The Federal Trade Commission is taking a closer look at Amazon’s proposed acquisition of iRobot, the company that produces the Roomba series of automated vacuum cleaners, according to a financial disclosure on Tuesday.
On Monday, the FTC requested more information from both companies about the $1.7 billion deal, according to an investor filing from iRobot, in what’s known as a “second request” and an indicator of deeper scrutiny by antitrust officials.
The investigation highlights how FTC officials are closely reviewing Amazon’s merger activity following calls by consumer advocates for the iRobot deal to be blocked.
Earlier this month, more than two dozen groups wrote to the agency alleging the deal could help Amazon “entrench their monopoly power in the digital economy.” For starters, they argued, Amazon could seek to sell Roombas at a loss or in connection with its Prime subscription service and potentially drive other smart vacuum makers out of business.

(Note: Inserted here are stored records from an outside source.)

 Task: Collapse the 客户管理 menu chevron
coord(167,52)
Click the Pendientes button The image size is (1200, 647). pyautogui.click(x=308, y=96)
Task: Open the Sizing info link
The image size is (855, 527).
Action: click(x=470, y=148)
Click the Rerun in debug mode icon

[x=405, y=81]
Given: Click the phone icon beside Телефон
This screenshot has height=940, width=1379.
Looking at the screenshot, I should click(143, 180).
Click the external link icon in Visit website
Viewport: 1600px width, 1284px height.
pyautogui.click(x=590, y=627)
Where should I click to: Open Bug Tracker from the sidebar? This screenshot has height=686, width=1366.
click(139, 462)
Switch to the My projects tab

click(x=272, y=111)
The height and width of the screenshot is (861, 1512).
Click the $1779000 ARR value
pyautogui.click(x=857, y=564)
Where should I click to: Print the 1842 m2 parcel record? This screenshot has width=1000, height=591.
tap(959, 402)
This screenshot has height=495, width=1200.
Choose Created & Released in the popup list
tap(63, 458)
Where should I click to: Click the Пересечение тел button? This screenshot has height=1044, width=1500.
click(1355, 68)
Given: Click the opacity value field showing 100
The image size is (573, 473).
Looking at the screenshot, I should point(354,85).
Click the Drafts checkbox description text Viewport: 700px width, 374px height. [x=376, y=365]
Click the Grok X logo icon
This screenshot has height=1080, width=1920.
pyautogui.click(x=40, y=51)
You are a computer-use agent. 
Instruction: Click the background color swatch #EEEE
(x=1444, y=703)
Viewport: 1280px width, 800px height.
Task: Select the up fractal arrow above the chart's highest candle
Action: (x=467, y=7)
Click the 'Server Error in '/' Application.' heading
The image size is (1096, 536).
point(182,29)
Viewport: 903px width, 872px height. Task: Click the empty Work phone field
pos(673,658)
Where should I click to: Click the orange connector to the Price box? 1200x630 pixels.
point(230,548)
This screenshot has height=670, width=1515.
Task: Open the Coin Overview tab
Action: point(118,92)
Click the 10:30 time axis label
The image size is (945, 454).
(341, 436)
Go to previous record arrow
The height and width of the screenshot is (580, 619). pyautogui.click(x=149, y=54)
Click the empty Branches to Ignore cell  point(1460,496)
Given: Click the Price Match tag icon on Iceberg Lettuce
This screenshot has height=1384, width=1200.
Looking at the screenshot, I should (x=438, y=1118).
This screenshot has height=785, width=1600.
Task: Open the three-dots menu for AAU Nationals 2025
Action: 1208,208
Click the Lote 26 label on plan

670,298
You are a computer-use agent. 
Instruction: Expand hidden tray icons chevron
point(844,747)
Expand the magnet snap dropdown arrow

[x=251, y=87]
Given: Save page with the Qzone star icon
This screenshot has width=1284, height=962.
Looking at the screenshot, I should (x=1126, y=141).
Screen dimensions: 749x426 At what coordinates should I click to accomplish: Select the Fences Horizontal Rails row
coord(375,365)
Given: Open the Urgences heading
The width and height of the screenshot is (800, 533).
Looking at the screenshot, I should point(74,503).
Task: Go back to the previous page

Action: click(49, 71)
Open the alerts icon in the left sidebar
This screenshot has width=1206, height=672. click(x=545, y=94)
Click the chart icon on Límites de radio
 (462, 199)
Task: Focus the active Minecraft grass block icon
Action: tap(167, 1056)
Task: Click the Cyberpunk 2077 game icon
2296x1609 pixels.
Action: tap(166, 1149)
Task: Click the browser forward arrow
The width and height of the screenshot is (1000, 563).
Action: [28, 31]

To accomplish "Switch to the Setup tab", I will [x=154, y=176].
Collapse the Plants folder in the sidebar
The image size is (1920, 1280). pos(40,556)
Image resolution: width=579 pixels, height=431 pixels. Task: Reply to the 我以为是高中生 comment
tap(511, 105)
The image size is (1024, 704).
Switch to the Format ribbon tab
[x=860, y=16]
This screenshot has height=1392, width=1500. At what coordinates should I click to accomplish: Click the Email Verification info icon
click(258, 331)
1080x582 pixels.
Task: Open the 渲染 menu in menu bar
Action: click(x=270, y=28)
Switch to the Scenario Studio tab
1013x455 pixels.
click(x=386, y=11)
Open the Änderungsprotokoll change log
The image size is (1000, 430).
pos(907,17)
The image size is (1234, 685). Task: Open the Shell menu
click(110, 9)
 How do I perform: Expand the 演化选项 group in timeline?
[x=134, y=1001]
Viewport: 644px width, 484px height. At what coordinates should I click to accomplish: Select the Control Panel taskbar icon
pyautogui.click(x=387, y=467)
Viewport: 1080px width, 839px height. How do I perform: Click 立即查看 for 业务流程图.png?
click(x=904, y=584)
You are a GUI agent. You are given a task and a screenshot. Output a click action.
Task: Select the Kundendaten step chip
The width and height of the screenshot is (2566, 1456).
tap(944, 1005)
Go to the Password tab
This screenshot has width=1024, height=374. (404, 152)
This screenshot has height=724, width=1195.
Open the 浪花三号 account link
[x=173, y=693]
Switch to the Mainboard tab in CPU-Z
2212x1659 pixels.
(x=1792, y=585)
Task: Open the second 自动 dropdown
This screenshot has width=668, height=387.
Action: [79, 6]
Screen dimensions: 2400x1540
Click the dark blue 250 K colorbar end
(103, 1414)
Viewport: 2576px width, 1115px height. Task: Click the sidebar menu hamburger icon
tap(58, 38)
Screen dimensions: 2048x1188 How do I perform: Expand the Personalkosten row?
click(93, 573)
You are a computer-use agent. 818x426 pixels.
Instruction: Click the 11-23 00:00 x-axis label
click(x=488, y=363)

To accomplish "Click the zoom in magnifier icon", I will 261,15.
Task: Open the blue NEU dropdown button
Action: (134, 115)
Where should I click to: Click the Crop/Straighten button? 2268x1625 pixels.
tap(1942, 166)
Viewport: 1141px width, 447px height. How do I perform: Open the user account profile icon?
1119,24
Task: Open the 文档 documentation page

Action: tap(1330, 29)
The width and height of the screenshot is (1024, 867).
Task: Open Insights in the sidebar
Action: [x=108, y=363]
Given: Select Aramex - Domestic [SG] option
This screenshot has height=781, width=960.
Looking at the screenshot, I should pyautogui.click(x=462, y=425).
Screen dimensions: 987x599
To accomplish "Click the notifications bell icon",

Furthermore, they claimed, Amazon’s control of Roombas could give it access to detailed data about consumers’ home layouts, interiors and lifestyle that could benefit its e-commerce business at the expense of rivals that do not have access to that trove of data.
Amazon didn’t immediately respond to a request for comment on the FTC probe
In addition to the iRobot deal, the FTC has also sent a second request on Amazon’s proposed acquisition of health care provider One Medical for $3.9 billion, according to a separate investor filing this month. FTC second requests can lengthen a merger’s time to close because they prohibit deals from being consummated until the companies have complied with regulators’ information demands.
Amazon has previously called for FTC Chair Lina Khan to recuse herself from all cases involving the company, claiming that her past as a vocal tech industry critic should disqualify her. The FTC has previously declined to comment on that request.
In 2017, Khan published an influential paper in the Yale Law Journal highlighting potential antitrust concerns with regard to Amazon. The paper is widely credited with having jump-started a national debate about US antitrust law and whether it is sufficient to hold Big Tech platforms accountable.
Last month, the FTC announced it is considering drafting new regulations for US businesses that could limit how they collect, use and share consumers’ personal information. The regulations could affect companies across the economy, including Amazon.